Matariki dawns in Waimate
Waimate celebrated its inaugural Matariki festival yesterday.
About 500 people, mostly from the district's schools, converged on the rugby clubrooms for a day of waiata and kai.
The festival celebrates the Maori new year, which is marked by the rise of Matariki and the sighting of the new moon.
Matariki is the Maori name for the group of stars also known as the Pleiades star cluster, or the Seven Sisters.
A powhiri was followed by spoken word on Waimate's history from iwi representatives Maku Davis-Te Maire and Tewera King.
A dozen schools and early childhood centres then presented songs and performances.

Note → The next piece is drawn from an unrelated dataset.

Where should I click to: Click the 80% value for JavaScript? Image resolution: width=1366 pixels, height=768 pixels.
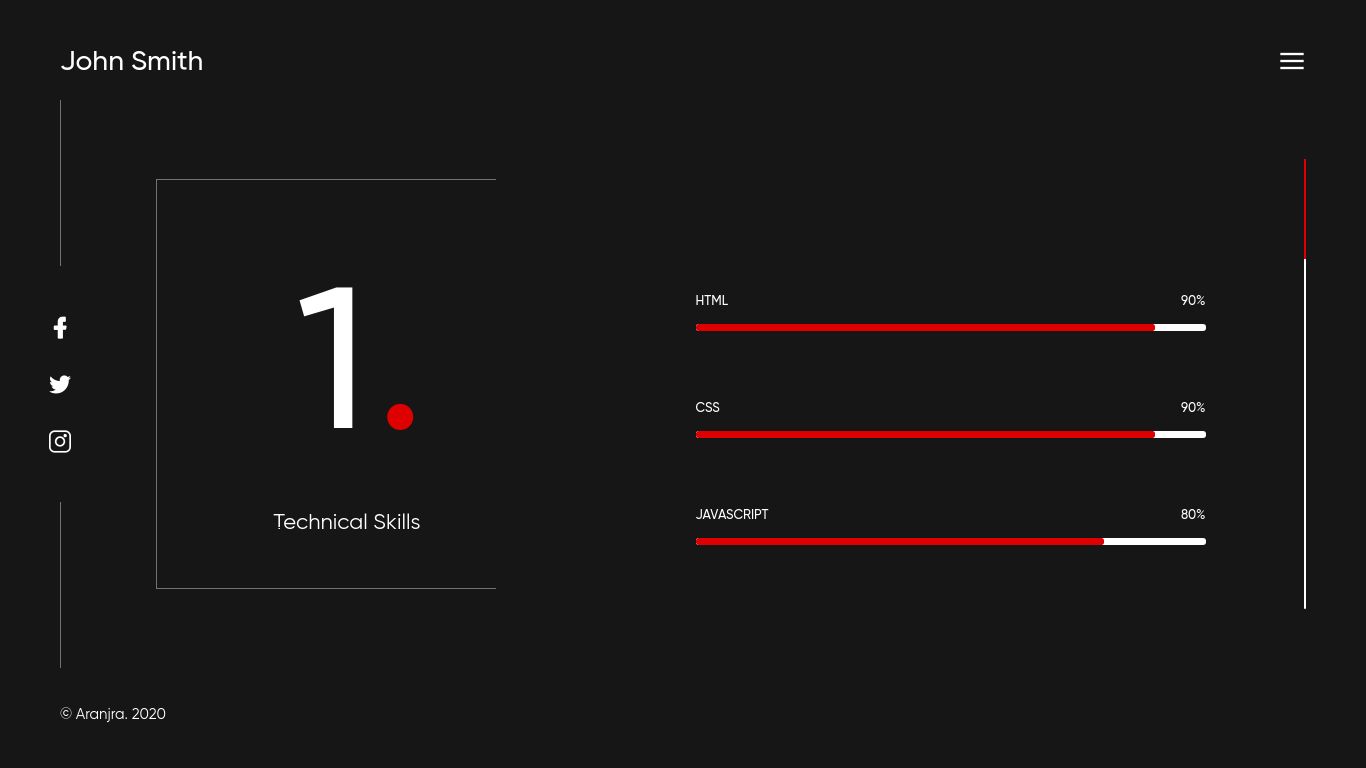[x=1192, y=515]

The event closed with a karakia and wound up with a hangi that included 60 kilograms of potatoes, 15 pumpkins, 200 kumaras, half a pig and 40 loaves of bread.

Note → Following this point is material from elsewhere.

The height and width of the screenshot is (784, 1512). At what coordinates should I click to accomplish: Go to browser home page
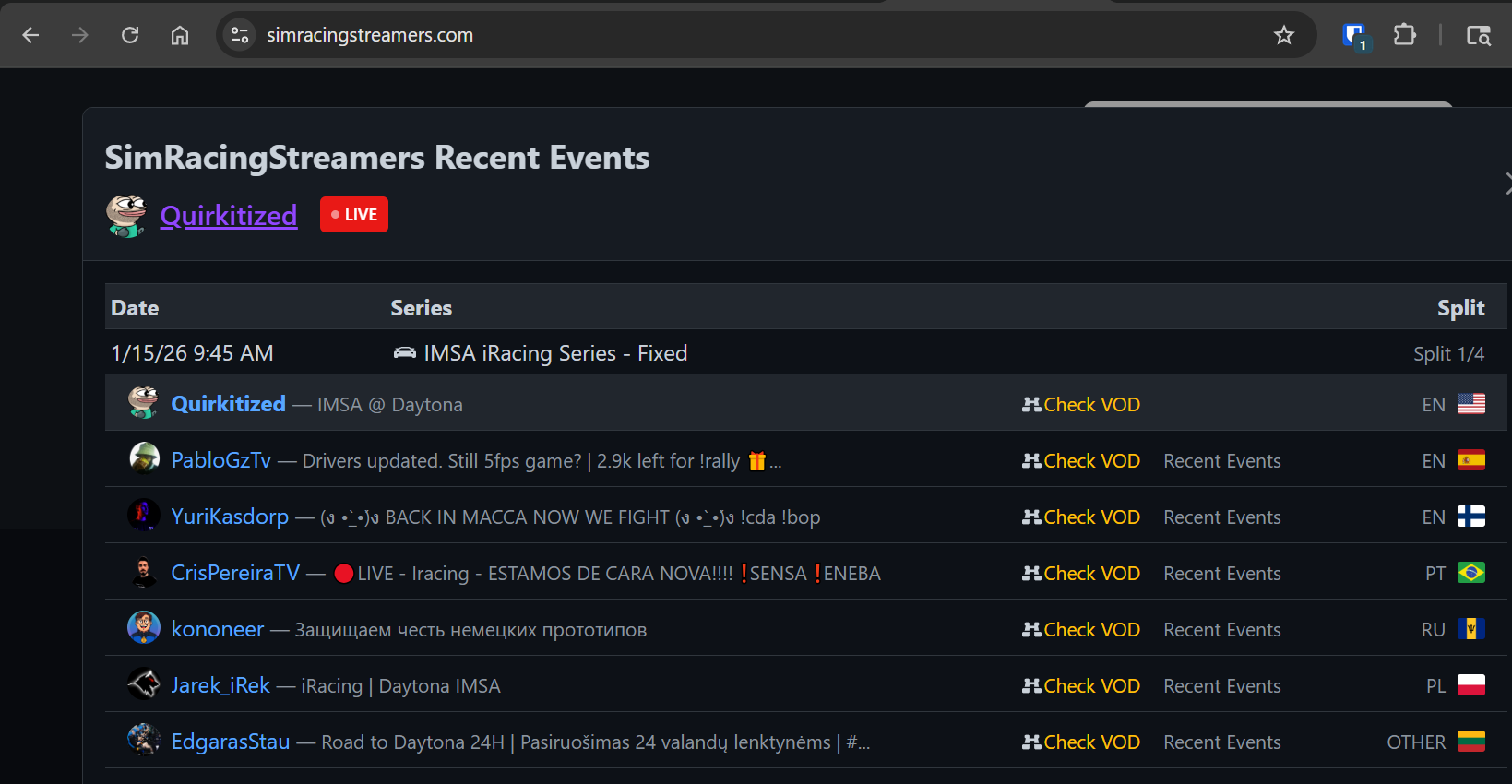tap(180, 35)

Co-ordinator Vanessa Fleming said it was an opportunity for Waimate youth to learn more about the town's unique Maori heritage. "We hope that this is the start of something good.
"People are already asking for more groups to be involved next year; it's been a massive success."
An educational resource had provided educators with the background.
Traditionally, depending on the visibility of Matariki, the coming season's crop was thought to be determined.
The brighter the stars indicated a warmer season and more productive crops. It was also an important time for family to consider the past and the future.
Yesterday was also the shortest day, the winter solstice.